Developing Countries Face Shortage of Medical Workers Trained to Treat HIV/AIDS, Malaria, TB, Reuters Reports
October 1, 2008
Many developing countries are facing a shortage of medical workers -- leaving health care gaps in nations with high HIV/AIDS, malaria and tuberculosis burdens -- Reuters reports.
Ezekiel Nukuro, an official with the World Health Organization, said that many developing countries are facing an increase in deaths from preventable diseases and a decrease in life expectancy. He added that the health systems in these countries are "on the brink of collapse due to the lack of skilled personnel." According to Reuters, some experts say the situation has worsened because of new immigration regulations in Western nations that allow medical workers from developing countries to migrate abroad for work. Some aid organizations have expressed concern that a proposed European Union "blue card" scheme, which in September received initial backing from ministers, would lead to a further migration of health care workers from developing countries.
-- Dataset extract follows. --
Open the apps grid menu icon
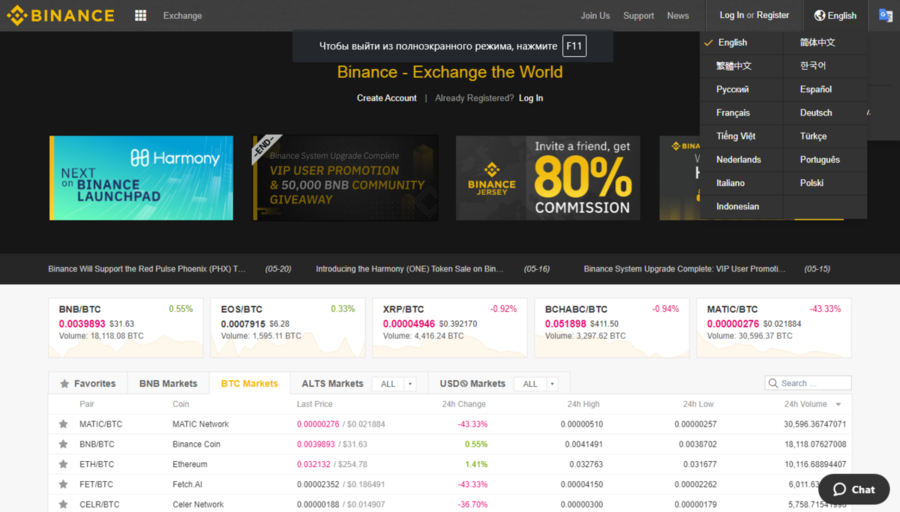The width and height of the screenshot is (900, 512). coord(140,15)
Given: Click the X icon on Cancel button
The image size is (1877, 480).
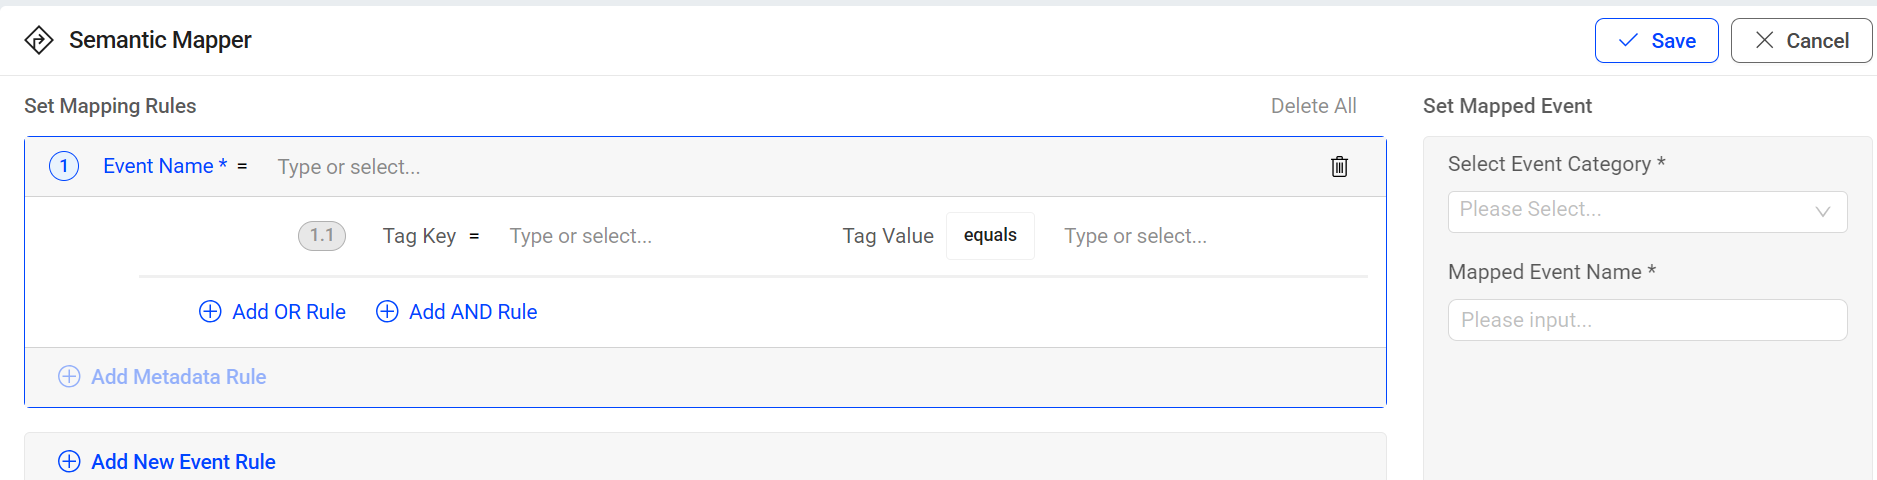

Experts have said there "is no easy solution" to address brain drain, but retention strategies may reduce the problem, Reuters reports. "It would be impossible to solve or stop migration of health workers," Nukuro said, adding that "strong political and international commitment, innovative strategies ... partnerships and alliances and long-term investments" are crucial in retaining health care workers. WHO in a July report recommended that international aid to Africa should go towards increasing physician salaries and improving recruitment and training of medical workers. The report also suggested the use of "telemedicine" to connect African hospitals with laboratories and experts abroad through the Internet and telephones. In India, efforts have been made to reduce the burden on physicians by training housewives to provide medical advice and administer fever medicine, oral rehydration tablets and rapid diagnostic kits for malaria and pregnancy. Naresh Dayal, India's secretary of health, said this strategy is a "small intervention but it will have a big impact on reducing maternal mortality rates and infant mortality rates." Similar programs are being implemented in some African countries, especially in rural areas, according to Reuters (Chandran/Tan, Reuters, 9/30).